Copy every one of the lines below word for word, changing nothing.

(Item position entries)

+ + + + +

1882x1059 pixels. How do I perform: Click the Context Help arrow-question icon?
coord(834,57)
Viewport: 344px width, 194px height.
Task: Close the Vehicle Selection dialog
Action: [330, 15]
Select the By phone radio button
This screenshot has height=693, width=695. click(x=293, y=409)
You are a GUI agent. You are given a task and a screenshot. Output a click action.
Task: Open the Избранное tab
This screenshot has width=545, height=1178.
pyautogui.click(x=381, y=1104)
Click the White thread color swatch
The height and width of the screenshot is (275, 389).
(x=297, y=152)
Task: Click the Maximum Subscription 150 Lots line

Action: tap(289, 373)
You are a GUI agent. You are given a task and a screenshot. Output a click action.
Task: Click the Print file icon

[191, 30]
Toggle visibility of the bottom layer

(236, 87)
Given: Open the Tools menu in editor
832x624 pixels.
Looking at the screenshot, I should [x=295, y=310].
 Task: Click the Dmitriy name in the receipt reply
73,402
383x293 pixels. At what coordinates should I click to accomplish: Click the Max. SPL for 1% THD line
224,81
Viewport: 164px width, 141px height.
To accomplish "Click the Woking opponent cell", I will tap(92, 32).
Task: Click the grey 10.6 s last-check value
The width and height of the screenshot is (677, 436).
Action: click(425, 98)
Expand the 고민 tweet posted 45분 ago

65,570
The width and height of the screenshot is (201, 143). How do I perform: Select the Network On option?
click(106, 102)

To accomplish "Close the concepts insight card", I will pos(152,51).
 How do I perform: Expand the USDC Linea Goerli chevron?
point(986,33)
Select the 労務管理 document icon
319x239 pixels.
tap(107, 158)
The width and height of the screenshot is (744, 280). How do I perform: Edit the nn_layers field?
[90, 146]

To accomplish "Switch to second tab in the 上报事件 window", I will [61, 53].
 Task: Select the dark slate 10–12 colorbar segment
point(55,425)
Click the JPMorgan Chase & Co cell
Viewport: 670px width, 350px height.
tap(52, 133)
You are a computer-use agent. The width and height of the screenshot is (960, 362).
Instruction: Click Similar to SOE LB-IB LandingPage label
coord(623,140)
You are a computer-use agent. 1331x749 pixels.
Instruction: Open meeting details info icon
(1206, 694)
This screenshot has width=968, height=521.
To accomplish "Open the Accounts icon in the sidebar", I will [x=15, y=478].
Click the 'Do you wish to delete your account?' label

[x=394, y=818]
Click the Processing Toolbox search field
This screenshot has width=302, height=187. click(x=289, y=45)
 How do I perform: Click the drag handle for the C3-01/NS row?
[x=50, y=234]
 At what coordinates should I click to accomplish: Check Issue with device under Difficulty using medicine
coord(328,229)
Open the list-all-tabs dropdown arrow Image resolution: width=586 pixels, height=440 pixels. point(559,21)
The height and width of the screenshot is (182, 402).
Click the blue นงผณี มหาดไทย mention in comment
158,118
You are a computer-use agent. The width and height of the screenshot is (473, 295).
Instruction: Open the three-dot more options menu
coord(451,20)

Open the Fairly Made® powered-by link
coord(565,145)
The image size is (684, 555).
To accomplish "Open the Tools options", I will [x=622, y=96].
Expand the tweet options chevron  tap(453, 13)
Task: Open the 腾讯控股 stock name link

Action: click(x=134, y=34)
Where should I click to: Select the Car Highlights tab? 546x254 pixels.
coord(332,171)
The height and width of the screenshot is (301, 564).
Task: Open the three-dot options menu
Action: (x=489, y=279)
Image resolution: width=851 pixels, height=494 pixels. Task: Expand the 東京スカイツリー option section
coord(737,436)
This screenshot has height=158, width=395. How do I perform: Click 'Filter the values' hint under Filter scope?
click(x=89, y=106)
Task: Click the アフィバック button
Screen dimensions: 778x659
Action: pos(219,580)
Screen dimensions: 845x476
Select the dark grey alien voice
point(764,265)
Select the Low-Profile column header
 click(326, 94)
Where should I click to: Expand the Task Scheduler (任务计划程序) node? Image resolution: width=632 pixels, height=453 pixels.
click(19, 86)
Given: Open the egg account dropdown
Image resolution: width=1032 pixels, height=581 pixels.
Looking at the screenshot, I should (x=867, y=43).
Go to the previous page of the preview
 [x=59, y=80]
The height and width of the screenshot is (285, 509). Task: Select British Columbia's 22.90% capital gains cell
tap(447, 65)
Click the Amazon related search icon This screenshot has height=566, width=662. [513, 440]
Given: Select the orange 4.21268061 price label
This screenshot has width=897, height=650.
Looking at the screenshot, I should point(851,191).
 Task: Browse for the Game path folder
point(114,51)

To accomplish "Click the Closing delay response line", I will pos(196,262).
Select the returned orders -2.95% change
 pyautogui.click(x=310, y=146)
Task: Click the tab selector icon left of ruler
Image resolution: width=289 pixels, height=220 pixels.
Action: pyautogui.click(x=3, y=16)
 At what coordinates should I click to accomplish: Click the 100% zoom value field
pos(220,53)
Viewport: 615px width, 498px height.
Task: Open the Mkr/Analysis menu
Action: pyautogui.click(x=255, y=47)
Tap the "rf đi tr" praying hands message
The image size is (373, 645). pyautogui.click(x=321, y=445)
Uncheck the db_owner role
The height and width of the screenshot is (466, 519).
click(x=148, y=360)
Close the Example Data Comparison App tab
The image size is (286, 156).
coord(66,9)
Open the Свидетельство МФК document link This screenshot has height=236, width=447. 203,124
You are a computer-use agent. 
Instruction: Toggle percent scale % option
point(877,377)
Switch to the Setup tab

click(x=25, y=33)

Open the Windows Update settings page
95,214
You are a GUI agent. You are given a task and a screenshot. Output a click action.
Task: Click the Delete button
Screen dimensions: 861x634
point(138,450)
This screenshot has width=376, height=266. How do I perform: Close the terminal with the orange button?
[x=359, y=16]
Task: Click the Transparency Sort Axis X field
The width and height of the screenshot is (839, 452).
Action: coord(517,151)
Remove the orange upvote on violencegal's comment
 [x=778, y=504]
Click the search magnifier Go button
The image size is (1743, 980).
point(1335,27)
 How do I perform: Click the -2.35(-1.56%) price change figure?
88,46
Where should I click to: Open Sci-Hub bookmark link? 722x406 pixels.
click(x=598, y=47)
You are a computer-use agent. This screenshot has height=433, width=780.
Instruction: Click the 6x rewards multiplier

+ + + + +

Response to the exercise>
1882x1059 pixels. How do I perform: Click the Context Help arrow-question icon?
coord(834,57)
Viewport: 344px width, 194px height.
Task: Close the Vehicle Selection dialog
Action: [330, 15]
Select the By phone radio button
This screenshot has height=693, width=695. click(x=293, y=409)
You are a GUI agent. You are given a task and a screenshot. Output a click action.
Task: Open the Избранное tab
This screenshot has width=545, height=1178.
pyautogui.click(x=381, y=1104)
Click the White thread color swatch
The height and width of the screenshot is (275, 389).
(x=297, y=152)
Task: Click the Maximum Subscription 150 Lots line

Action: tap(289, 373)
You are a GUI agent. You are given a task and a screenshot. Output a click action.
Task: Click the Print file icon

[191, 30]
Toggle visibility of the bottom layer

(236, 87)
Given: Open the Tools menu in editor
832x624 pixels.
Looking at the screenshot, I should [x=295, y=310].
 Task: Click the Dmitriy name in the receipt reply
73,402
383x293 pixels. At what coordinates should I click to accomplish: Click the Max. SPL for 1% THD line
224,81
Viewport: 164px width, 141px height.
To accomplish "Click the Woking opponent cell", I will tap(92, 32).
Task: Click the grey 10.6 s last-check value
The width and height of the screenshot is (677, 436).
Action: click(425, 98)
Expand the 고민 tweet posted 45분 ago

65,570
The width and height of the screenshot is (201, 143). How do I perform: Select the Network On option?
click(106, 102)

To accomplish "Close the concepts insight card", I will pos(152,51).
 How do I perform: Expand the USDC Linea Goerli chevron?
point(986,33)
Select the 労務管理 document icon
319x239 pixels.
tap(107, 158)
The width and height of the screenshot is (744, 280). How do I perform: Edit the nn_layers field?
[90, 146]

To accomplish "Switch to second tab in the 上报事件 window", I will [61, 53].
 Task: Select the dark slate 10–12 colorbar segment
point(55,425)
Click the JPMorgan Chase & Co cell
Viewport: 670px width, 350px height.
tap(52, 133)
You are a computer-use agent. The width and height of the screenshot is (960, 362).
Instruction: Click Similar to SOE LB-IB LandingPage label
coord(623,140)
You are a computer-use agent. 1331x749 pixels.
Instruction: Open meeting details info icon
(1206, 694)
This screenshot has width=968, height=521.
To accomplish "Open the Accounts icon in the sidebar", I will [x=15, y=478].
Click the 'Do you wish to delete your account?' label

[x=394, y=818]
Click the Processing Toolbox search field
This screenshot has width=302, height=187. click(x=289, y=45)
 How do I perform: Click the drag handle for the C3-01/NS row?
[x=50, y=234]
 At what coordinates should I click to accomplish: Check Issue with device under Difficulty using medicine
coord(328,229)
Open the list-all-tabs dropdown arrow Image resolution: width=586 pixels, height=440 pixels. point(559,21)
The height and width of the screenshot is (182, 402).
Click the blue นงผณี มหาดไทย mention in comment
158,118
You are a computer-use agent. The width and height of the screenshot is (473, 295).
Instruction: Open the three-dot more options menu
coord(451,20)

Open the Fairly Made® powered-by link
coord(565,145)
The image size is (684, 555).
To accomplish "Open the Tools options", I will [x=622, y=96].
Expand the tweet options chevron  tap(453, 13)
Task: Open the 腾讯控股 stock name link

Action: click(x=134, y=34)
Where should I click to: Select the Car Highlights tab? 546x254 pixels.
coord(332,171)
The height and width of the screenshot is (301, 564).
Task: Open the three-dot options menu
Action: (x=489, y=279)
Image resolution: width=851 pixels, height=494 pixels. Task: Expand the 東京スカイツリー option section
coord(737,436)
This screenshot has height=158, width=395. How do I perform: Click 'Filter the values' hint under Filter scope?
click(x=89, y=106)
Task: Click the アフィバック button
Screen dimensions: 778x659
Action: pos(219,580)
Screen dimensions: 845x476
Select the dark grey alien voice
point(764,265)
Select the Low-Profile column header
 click(326, 94)
Where should I click to: Expand the Task Scheduler (任务计划程序) node? Image resolution: width=632 pixels, height=453 pixels.
click(19, 86)
Given: Open the egg account dropdown
Image resolution: width=1032 pixels, height=581 pixels.
Looking at the screenshot, I should (x=867, y=43).
Go to the previous page of the preview
 [x=59, y=80]
The height and width of the screenshot is (285, 509). Task: Select British Columbia's 22.90% capital gains cell
tap(447, 65)
Click the Amazon related search icon This screenshot has height=566, width=662. [513, 440]
Given: Select the orange 4.21268061 price label
This screenshot has width=897, height=650.
Looking at the screenshot, I should point(851,191).
 Task: Browse for the Game path folder
point(114,51)

To accomplish "Click the Closing delay response line", I will pos(196,262).
Select the returned orders -2.95% change
 pyautogui.click(x=310, y=146)
Task: Click the tab selector icon left of ruler
Image resolution: width=289 pixels, height=220 pixels.
Action: pyautogui.click(x=3, y=16)
 At what coordinates should I click to accomplish: Click the 100% zoom value field
pos(220,53)
Viewport: 615px width, 498px height.
Task: Open the Mkr/Analysis menu
Action: pyautogui.click(x=255, y=47)
Tap the "rf đi tr" praying hands message
The image size is (373, 645). pyautogui.click(x=321, y=445)
Uncheck the db_owner role
The height and width of the screenshot is (466, 519).
click(x=148, y=360)
Close the Example Data Comparison App tab
The image size is (286, 156).
coord(66,9)
Open the Свидетельство МФК document link This screenshot has height=236, width=447. 203,124
You are a computer-use agent. 
Instruction: Toggle percent scale % option
point(877,377)
Switch to the Setup tab

click(x=25, y=33)

Open the Windows Update settings page
95,214
You are a GUI agent. You are given a task and a screenshot. Output a click action.
Task: Click the Delete button
Screen dimensions: 861x634
point(138,450)
This screenshot has width=376, height=266. How do I perform: Close the terminal with the orange button?
[x=359, y=16]
Task: Click the Transparency Sort Axis X field
The width and height of the screenshot is (839, 452).
Action: coord(517,151)
Remove the orange upvote on violencegal's comment
 [x=778, y=504]
Click the search magnifier Go button
The image size is (1743, 980).
point(1335,27)
 How do I perform: Click the -2.35(-1.56%) price change figure?
88,46
Where should I click to: Open Sci-Hub bookmark link? 722x406 pixels.
click(x=598, y=47)
You are a computer-use agent. This screenshot has height=433, width=780.
Instruction: Click the 6x rewards multiplier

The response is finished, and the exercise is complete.